Glenna Dean, the state archaeologist, isn't one of them.
If New Mexico's Pueblo Indians didn't have beer 800 to 1,000 years ago, then people in the area would be missing something common to other American Indians who lived in surrounding areas like Arizona and Mexico, she said.
"I was puzzled by this certainty by archaeologists that people from Spain had brought the first fermentation to New Mexico," Dean said. "Given that just about any liquid that you can think of will ferment by itself if you lay it out for a while — it's amazing to think this wouldn't happen here."
But even though the idea seems obvious, Dean still needs to prove it.
So she forced together an odd mix of the distant past and the most advanced areas of modern technology and hit up Sandia National Laboratories for some help.
Sandia has a technology that can see what sort of organic materials — like the products of fermentation — are present on a surface.
The technology heats the surface, turns the substances into a gas and then reads the unique signature of the materials in that gas, said Ted Borek, a researcher.
"Those kinds of tests are vital to Sandia's mission, although that's about all I can say about it," Borek said.
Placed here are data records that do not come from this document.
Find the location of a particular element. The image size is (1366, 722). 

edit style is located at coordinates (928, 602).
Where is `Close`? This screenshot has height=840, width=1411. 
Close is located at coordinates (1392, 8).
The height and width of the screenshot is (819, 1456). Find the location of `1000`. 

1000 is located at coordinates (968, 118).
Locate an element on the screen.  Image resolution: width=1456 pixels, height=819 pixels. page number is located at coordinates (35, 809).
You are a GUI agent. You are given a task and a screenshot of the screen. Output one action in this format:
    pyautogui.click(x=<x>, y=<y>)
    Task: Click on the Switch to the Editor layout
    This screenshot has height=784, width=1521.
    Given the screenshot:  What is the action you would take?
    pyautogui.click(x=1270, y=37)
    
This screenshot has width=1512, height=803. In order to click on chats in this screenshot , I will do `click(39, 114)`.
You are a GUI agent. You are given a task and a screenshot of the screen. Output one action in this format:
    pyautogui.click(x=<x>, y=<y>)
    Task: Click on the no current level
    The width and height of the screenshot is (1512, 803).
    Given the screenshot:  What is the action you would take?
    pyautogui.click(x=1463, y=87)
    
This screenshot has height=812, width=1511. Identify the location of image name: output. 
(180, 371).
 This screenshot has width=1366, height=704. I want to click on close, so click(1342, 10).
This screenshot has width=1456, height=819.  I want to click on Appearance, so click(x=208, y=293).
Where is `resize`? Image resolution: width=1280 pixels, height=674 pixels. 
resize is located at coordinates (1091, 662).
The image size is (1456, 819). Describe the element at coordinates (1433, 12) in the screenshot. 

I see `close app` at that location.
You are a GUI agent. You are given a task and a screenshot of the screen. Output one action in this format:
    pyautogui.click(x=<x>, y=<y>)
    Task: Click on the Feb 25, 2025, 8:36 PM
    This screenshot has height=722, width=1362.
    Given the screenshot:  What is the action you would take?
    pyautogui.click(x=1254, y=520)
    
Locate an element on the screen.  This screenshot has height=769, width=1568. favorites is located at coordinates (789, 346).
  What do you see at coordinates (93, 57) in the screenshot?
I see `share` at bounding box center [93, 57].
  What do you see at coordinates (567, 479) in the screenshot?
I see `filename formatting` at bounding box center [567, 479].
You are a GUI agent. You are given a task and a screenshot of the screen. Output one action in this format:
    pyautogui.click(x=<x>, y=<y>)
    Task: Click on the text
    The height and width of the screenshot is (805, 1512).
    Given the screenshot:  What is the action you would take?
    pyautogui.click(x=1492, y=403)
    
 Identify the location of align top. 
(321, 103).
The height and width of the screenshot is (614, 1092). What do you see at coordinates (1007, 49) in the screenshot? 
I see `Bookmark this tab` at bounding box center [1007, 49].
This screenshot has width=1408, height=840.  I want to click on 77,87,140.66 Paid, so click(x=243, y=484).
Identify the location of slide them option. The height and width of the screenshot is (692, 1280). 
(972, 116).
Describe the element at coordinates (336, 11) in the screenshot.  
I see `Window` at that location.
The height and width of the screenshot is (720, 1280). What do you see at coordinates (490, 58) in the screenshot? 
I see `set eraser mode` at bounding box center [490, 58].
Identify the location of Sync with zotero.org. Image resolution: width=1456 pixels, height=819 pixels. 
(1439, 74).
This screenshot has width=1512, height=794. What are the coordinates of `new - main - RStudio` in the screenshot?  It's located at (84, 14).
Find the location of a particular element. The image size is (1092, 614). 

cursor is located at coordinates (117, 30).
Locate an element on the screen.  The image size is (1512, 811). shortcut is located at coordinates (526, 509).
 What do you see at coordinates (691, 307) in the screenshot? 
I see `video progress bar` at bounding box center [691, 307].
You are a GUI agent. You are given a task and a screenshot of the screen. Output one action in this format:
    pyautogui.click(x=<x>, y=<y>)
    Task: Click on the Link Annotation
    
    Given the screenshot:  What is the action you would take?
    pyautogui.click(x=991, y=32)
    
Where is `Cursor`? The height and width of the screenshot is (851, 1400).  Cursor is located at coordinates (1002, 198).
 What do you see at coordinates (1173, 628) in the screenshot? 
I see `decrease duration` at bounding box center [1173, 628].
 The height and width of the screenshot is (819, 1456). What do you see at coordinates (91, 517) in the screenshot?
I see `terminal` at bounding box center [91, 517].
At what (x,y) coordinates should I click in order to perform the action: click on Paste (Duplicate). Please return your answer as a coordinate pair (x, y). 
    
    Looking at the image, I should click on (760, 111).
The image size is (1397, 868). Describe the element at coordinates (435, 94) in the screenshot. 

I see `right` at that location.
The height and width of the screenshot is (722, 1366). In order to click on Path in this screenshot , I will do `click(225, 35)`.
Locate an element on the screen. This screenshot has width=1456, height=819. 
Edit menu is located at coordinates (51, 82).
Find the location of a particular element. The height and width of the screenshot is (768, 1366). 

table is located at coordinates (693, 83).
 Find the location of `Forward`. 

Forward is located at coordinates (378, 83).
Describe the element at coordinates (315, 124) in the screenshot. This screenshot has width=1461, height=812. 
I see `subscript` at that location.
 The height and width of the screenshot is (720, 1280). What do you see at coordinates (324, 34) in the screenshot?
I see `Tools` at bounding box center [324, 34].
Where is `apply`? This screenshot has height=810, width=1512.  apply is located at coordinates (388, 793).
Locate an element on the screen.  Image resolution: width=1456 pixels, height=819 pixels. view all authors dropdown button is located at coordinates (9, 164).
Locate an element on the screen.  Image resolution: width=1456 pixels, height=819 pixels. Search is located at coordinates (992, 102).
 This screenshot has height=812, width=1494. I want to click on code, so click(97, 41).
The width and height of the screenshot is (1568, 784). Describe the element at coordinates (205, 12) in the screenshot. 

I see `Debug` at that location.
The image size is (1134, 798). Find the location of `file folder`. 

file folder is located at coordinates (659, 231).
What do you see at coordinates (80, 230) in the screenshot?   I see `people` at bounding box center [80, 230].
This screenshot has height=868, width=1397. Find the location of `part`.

When Dean approached Borek, the big question was, could the technology see that sort of evidence on ancient pots that were shattered and buried hundreds of years ago?
"I didn't think it would work," Borek said bluntly.
But it did.
And so far, the evidence looks promising, both said.
To test the idea, Dean looked to her favorite home brewer — her husband — to help figure out how Pueblo Indians might have made fermented beverages.
Their grain of choice would have been corn, which was the most common food at the time, so the substance most likely was some sort of corn beer, Dean said.
The Tarahumara Indians in Mexico still make a type of corn beer that would likely be similar, so Dean made several varieties of their recipe — some using wild yeast in the air and some using her husband's brewer's yeast — and put the concoctions into clay pots like the Pueblo Indians used.
As part of the experiment, she also got to try a bunch of her invented corn beers, she added.
"Most didn't taste particularly good," she said with a laugh. "Although the last one I made with beer yeast, it smelled and tasted like weak beer. It wasn't bad at all."
After removing her various concoctions, she brought the pots to Borek's lab so he could test them and compare them with samples of potsherds dug from ancient Pueblo Indian sites.
"We got a whole bunch of data back from all those pots, but basically they all gave the same results — all the ancient and modern ones showed evidence of fermentation," Dean said.
She also tested a different substance where the corn mixture was cooked first and then left out. That one did not show evidence of fermentation — indicating that the material in the ancient pots was purposely fermented, she said.
The Pueblo Indians might not have used the fermented substance as a drug, like beer or wine. They might have used it as a food source, she said.
"When you sprout corn, like you do in the brewing process, it increases its nutrition," Dean said. "And when you ferment it, it increases the nutrition even more. So it might not have been used as a beverage."
Cheese, yogurt, miso and pickles are all also fermented, and aren't used as intoxicating substances, she added.
For Borek, the experiment has been a true learning experience about the history of beer, he said.
"When we saw evidence on these 1,000-year-old pots it was cool — it was one of those live-for-science type moments," Borek said. "It was very interesting that the technology worked on something that old."
The work was paid for by a $10,000 New Mexico Small Business Assistance Program grant from Sandia to Dean's company, Archaeobotanical Services Inc. Her company analyzes archaeological information about ancient plants, although this project wasn't done for a paying customer — it was done because she was curious, Dean said.
And the work isn't finished. Dean and Borek plan to run tests on several more pots during the rest of December, and then Dean plans to analyze the data and hopefully publish a paper by next summer, she said.
"We just wanted to find out if we could do this — and we could," Dean said. "It's fascinating."